> _Set problem 1_:
Put the listing below into a JSON list of strings, one string per line with blank lines left out. Start at the line that contains "The width and height of the screenshot is (1403, 877)." and continue through the end of the listing.

> _Extracted text_:
┌────────
Whether Pittsburgh gets its sixth Super Bowl ring or Arizona gets its first, our focus needs to quickly shift to winning in the economic arena. We need to help our manufacturing firms stay competitive and find qualified workers, and we need to help our entrepreneurs get the financing and customers they need to ride out the recession.
Everyone can help by buying local products and using local vendors, which helps keep money circulating in our region rather than somewhere else, supporting the jobs in our economy.
That last graf is a common refrain in the region. It also overstates the case. Douglas Irwin in the New York Times makes a related point: The "Buy Local" argument is necessary only if local goods are more expensive or lower quality than comparable goods from elsewhere. If local goods offer better value, ordinarily we'll buy them anyway, with or without an appeal to the "Buy Local" claim. In that case "Buy Local" is a harmless slogan. But "Buy Local" in and of itself may mean "overpay" for goods and services, presumably in the name of local job preservation.
But whose jobs? As Irwin implies, we have a fixed amount of money to spend. Should I overpay for this but not for that? How do I choose? When do I measure "value" in terms of my bank account, my assets, and my preferences, and when do I measure "value" in terms of what someone else thinks is in the best interests of the local economy?
I can't. If I have $100 to spend on a basket of goods and services, I'm going to look for $100 of value as I define it, whether those goods and services are produced here or elsewhere, and most of the time, I'm looking to measure that according my own household economics. To be honest, when I read Harold's column my first reaction wasn't to make the connection to Irwin; Irwin is an economist and a well-known free trader. My first reaction was that the Terrible Towel, Pittsburgh's and Myron Cope's The Official Terrible Towel, is manufactured in Wisconsin. If Buy Local and Local Manufacturing really are all that, then why doesn't that business get placed locally? My best guess is that the Allegheny Valley School is doing what I do, and that's fine with me. They need jobs in Wisconsin, too.
└────────
> _Set problem 2_:
Transcribe the piece on buying local word for word, starting with "That last graf" and going on through "the local economy?".

> _Recorded data_:
┌────────
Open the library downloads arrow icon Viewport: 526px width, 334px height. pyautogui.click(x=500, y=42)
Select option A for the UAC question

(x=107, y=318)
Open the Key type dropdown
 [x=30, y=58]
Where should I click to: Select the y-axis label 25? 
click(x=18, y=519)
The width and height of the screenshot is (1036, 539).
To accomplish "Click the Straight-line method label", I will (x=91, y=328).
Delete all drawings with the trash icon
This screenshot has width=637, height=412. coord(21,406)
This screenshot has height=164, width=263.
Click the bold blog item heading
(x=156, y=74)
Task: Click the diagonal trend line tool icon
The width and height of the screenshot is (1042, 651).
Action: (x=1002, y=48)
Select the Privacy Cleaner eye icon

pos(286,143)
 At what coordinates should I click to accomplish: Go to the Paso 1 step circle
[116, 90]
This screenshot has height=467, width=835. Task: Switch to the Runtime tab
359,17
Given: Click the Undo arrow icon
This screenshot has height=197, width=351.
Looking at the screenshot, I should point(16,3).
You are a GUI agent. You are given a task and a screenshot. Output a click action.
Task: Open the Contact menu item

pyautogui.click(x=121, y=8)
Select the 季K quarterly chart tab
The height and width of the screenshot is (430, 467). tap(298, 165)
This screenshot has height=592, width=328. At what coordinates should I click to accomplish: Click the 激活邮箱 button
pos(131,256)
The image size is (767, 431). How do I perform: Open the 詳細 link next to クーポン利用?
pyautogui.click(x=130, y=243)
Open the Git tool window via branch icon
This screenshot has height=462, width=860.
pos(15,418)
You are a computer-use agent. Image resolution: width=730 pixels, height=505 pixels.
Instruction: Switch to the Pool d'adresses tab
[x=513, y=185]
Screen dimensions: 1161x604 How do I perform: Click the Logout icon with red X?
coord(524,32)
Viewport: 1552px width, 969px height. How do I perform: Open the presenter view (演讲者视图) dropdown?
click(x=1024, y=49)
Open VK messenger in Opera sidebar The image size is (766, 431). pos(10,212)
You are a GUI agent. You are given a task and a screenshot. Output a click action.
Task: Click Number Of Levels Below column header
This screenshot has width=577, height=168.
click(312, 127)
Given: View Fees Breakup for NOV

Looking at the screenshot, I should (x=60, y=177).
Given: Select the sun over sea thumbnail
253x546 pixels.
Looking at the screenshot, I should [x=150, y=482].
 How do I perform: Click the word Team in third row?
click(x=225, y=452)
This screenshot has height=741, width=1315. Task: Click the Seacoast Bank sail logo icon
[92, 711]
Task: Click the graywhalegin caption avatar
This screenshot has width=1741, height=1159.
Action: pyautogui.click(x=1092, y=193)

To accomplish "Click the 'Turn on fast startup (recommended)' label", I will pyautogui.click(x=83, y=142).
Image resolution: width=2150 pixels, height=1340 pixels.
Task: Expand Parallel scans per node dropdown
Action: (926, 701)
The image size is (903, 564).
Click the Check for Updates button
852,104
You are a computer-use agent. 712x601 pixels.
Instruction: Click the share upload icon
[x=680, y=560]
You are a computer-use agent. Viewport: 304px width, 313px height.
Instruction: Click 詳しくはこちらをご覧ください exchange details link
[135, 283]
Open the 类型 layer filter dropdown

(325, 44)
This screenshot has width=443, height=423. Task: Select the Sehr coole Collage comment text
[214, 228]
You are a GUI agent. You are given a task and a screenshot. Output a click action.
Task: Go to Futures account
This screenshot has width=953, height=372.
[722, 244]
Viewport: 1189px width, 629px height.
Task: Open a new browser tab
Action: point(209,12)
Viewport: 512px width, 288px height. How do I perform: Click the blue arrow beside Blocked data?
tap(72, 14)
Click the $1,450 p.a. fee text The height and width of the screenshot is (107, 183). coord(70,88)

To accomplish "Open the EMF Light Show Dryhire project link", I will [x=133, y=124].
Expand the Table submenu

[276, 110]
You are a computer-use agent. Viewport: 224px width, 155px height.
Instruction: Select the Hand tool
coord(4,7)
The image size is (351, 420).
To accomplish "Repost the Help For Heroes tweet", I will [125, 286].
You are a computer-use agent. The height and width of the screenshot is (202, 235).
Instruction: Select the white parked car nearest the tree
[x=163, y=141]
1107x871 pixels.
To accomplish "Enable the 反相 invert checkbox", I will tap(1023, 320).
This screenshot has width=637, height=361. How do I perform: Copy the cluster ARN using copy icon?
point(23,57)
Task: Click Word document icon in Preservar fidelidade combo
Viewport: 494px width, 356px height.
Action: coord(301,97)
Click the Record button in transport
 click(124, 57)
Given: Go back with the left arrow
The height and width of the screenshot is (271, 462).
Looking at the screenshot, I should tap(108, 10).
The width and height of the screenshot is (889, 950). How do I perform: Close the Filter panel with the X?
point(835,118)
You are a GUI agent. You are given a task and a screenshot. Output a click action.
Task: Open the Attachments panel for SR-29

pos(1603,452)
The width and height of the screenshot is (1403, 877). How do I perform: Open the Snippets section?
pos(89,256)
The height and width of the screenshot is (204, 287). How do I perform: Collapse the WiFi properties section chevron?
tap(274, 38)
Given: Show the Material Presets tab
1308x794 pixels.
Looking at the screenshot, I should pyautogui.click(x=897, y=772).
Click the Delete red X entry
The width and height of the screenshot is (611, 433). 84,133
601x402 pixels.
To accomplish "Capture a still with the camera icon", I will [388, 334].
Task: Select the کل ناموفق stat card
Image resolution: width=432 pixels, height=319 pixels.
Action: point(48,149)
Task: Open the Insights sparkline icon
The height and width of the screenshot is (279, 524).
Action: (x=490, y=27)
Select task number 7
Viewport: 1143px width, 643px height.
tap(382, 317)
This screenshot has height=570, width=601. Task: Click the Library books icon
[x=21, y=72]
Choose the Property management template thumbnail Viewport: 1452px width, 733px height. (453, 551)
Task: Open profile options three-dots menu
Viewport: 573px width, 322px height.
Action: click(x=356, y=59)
└────────
> _Worked solution 1_:
[
  "The width and height of the screenshot is (1403, 877). How do I perform: Open the Snippets section?",
  "pos(89,256)",
  "The height and width of the screenshot is (204, 287). How do I perform: Collapse the WiFi properties section chevron?",
  "tap(274, 38)",
  "Given: Show the Material Presets tab",
  "1308x794 pixels.",
  "Looking at the screenshot, I should pyautogui.click(x=897, y=772).",
  "Click the Delete red X entry",
  "The width and height of the screenshot is (611, 433). 84,133",
  "601x402 pixels.",
  "To accomplish \"Capture a still with the camera icon\", I will [388, 334].",
  "Task: Select the کل ناموفق stat card",
  "Image resolution: width=432 pixels, height=319 pixels.",
  "Action: point(48,149)",
  "Task: Open the Insights sparkline icon",
  "The height and width of the screenshot is (279, 524).",
  "Action: (x=490, y=27)",
  "Select task number 7",
  "Viewport: 1143px width, 643px height.",
  "tap(382, 317)",
  "This screenshot has height=570, width=601. Task: Click the Library books icon",
  "[x=21, y=72]",
  "Choose the Property management template thumbnail Viewport: 1452px width, 733px height. (453, 551)",
  "Task: Open profile options three-dots menu",
  "Viewport: 573px width, 322px height.",
  "Action: click(x=356, y=59)"
]

> _Worked solution 2_:
That last graf is a common refrain in the region. It also overstates the case. Douglas Irwin in the New York Times makes a related point: The "Buy Local" argument is necessary only if local goods are more expensive or lower quality than comparable goods from elsewhere. If local goods offer better value, ordinarily we'll buy them anyway, with or without an appeal to the "Buy Local" claim. In that case "Buy Local" is a harmless slogan. But "Buy Local" in and of itself may mean "overpay" for goods and services, presumably in the name of local job preservation.
But whose jobs? As Irwin implies, we have a fixed amount of money to spend. Should I overpay for this but not for that? How do I choose? When do I measure "value" in terms of my bank account, my assets, and my preferences, and when do I measure "value" in terms of what someone else thinks is in the best interests of the local economy?